In Federal Reserve Chairman Jerome Powell’s semiannual monetary report to Congress last month, he said he was encouraged by the “solid” increase in the labor force participation rate over the past year.
This rate represents the percentage of Americans 16 and older who are working or looking for work. Individuals in institutions such as prisons or active-duty military are not counted in this measure.
He also mentioned that the labor participation rate for people in their prime working years (ages 25 to 54) continues to rise.
Powell’s emphasis on the prime-age labor participation rate is interesting because economists and policymakers have long tracked labor force participation rates for all adults as a major indicator of the labor market.

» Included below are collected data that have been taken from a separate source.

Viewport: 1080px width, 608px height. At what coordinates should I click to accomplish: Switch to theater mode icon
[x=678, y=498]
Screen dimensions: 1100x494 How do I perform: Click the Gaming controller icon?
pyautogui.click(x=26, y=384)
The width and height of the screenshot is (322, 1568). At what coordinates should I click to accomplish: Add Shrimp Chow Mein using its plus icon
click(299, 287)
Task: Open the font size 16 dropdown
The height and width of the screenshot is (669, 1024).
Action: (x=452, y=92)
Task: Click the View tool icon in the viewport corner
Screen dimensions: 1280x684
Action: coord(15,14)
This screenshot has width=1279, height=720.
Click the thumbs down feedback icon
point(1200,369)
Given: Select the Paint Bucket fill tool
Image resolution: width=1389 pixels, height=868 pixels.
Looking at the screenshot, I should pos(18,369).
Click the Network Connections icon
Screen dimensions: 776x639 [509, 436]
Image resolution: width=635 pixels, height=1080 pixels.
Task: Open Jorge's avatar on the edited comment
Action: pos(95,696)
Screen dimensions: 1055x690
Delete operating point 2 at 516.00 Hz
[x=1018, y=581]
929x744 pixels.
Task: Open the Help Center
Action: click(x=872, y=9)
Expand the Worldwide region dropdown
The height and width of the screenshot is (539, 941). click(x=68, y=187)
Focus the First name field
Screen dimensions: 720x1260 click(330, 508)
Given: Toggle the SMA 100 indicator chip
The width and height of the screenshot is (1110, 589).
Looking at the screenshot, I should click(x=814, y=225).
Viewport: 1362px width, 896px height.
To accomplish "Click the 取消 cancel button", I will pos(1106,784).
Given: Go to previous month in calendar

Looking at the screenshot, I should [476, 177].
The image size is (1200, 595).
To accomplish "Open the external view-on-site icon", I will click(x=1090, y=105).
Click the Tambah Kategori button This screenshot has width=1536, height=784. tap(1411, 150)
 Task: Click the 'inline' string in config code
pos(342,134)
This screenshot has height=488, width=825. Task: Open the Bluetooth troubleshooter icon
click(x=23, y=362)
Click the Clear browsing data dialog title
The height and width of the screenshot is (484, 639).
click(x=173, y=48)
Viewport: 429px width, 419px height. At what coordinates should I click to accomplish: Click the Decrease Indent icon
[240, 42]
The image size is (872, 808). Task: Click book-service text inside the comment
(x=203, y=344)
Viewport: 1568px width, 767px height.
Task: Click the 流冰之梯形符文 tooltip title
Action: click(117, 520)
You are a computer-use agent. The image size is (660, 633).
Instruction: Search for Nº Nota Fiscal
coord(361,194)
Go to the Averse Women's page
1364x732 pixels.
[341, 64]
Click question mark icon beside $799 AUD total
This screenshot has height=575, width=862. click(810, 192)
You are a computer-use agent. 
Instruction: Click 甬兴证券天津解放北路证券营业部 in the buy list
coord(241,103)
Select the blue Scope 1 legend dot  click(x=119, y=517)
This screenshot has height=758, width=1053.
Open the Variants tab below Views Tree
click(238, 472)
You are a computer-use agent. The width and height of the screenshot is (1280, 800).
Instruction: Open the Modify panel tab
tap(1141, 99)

Rising labor force participation points to a strong economy.
The U.S. participation rate was 63.2 percent in January — up from 62.7 percent 12 months prior.
This is encouraging because it implies that as jobs have become more plentiful, people who dropped out of the workforce because they thought they couldn’t find jobs are now starting to search for work.
However, the retirement wave of baby boomers has muddied that relationship. The large population of individuals leaving the workforce via retirement pushes downward on the participation rate regardless of the state of the economy.
Since the end of the last recession, the economy has experienced close to 10 years of expansion.
But the labor force participation rates have been generally in decline. The current rate is below the 67.3 percent peak that occurred in the nation from January through April 2000.
By age group, the 25-54 population has the highest participation rate. Above age 55, the participation rate begins to decline, especially from age 60 to 70. The participation rate also is lower before age 25, as many are still in school.
The value of the prime-age labor participation rate can be illustrated by comparing Virginia and Florida.
The participation rate in Virginia is a bit higher than the nation at 65.1 percent in December, the latest data available. It is up only slightly from a year ago, but has increased significantly from the 64.5 percent low point reached in November 2015.
Florida’s labor force participation rate is lower than Virginia’s not only because it has a larger percentage of seniors but also because its prime-age labor force participation rate lags Virginia’s.
On the other side of the spectrum, having a lot of college students also may lower a region’s labor force participation rate. If a metro area has a higher population mix in the 16-to-25 age group because of a concentration of large universities or colleges, that could lead it to having a lower participation rate, because full-time students are not in the labor force.
Due to those limitations, labor force participation for all adults may not be the best metric to use.
If some of the states have especially large amounts of older or younger adults, those states will likely have lower participation rates that don’t necessarily reflect economic health.
Limiting the metric to prime-age workers (age 25-54) as Powell did may be a better choice for such comparisons and for tracking economic performance.
Richmond’s labor force participation was 66.2 percent for those 16 years and older and 83.4 percent for prime-age workers, according to the American Community Survey. That compares to 65.5 percent for the 16 and above group and 83.2 percent for prime-age workers in Virginia and 63.3 percent and 81.6 percent, respectively, in the nation for the same period.
The data suggest that both Richmond and Virginia were performing better than the nation from 2013 through 2017.
(This commentary first ran in the March 11, 2019 edition of The Richmond Times-Dispatch.)